Humans, wonderfully algorithmically illogical
Robots are good at repetition and logic... and are even good at learning and analysis. But humans are good at intuition, relationships, empathy and all those aspects of creativity that are wonderfully algorithmically illogical. New advances in Machine Learning (ML) and Artificial Intelligence (AI) are reinforcing our understanding of this separation between mankind and machines everyday.
As we now apply this (for now) accepted truth between machines and humans, we will see that many of the robots are in fact software systems (often now simply called bots). In terms of application, software bots similarly seek to and replace certain human functions the same way that physical robots do, but they do it either silently or with some degree of speech recognition and ability to communicate with us humans -- hence the term chatbot'.
Robots on Wall Street
Aiming to help roll out robots (okay, chatbots) out down Wall Street is UK headquartered AiX. The firm has developed an Artificial Intelligence (AI) chatbot broker in an attempt to bridge the worlds of blockchain & cryptocurrencies over to the old school traditional financial markets operated by humans.
The AiX chatbot will execute trades on behalf of traders and to help reduce trade commissions by what is claimed to be up to 95%. It will use Machine Learning technology to automatically discover the best deals for traders. Its makers grandly claim that this could herald a new age of democratized financial systems.

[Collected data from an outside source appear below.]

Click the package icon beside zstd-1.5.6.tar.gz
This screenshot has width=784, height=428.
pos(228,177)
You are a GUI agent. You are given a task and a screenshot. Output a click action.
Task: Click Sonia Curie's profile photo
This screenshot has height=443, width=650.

"I spent more than a decade working as a trader and broker, ultimately building and selling my own brokerage firm. I know from first-hand experience that interdealer brokers are expensive, inefficient and opaque. They are a hangover from the 1980s," said former broker and founder CEO of AiX Jos Evans. "Open outcry trading [that you've seen in the movies] has already almost entirely been replaced by electronic markets, it's time to replace the interdealer broker dinosaurs."
Is this technology safe?
Blockchain's impact upon the electronic financial markets is argued to be potentially huge -- it will mean new exchanges, new trading tokens, new technology platforms and new currencies. AiX says it will use blockchain technology for proof and transparency so that a complete regulatory audit trail of every trade will be immutably written onto the blockchain in the form of a so-called Evidence Tree. This tree (or record system) provides a complete, auditable record of the data and decisions used to make the trade.
"Cryptocurrencies are fast approaching US$200 billion in market capitalization," said Evans. "That is still only a rounding error in global financial markets, but investors and traders are starting to take notice. We will bridge the gap between cryptocurrencies and traditional financial markets, allowing cross-market trades using the simplest of interfaces, a chatbot. Most importantly, we will use Artificial intelligence to optimize every trade."

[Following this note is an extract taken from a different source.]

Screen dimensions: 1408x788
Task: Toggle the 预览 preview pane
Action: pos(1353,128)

Evans and team claim that AI has now reached the point that it can replace traditional broker roles of price discovery and cross-market execution, even for over-the-counter (OTC) trades or when accessing dark pools of liquidity. AiX's AI engine is powered by Rainbird, a technology lauded as first auditable cognitive reasoning engine.
Who else does robot trading?
Is AiX coming to market with a true first? Well, you can already trade shares on Facebook Messenger with chatbots as reported here... and IBM Watson has competencies reaching specifically into financial trading and there are a list of other players in this zone. AiX has the chat function and the auditability factor in its favor as it seeks to carve a niche for itself, for now.
The big question could be, do these bot progressions give us a better clue as to whether our own jobs might be at risk to robotic automation?
Ask yourself whether you are wonderfully algorithmically illogical in a human kind of way at work -- there's your answer.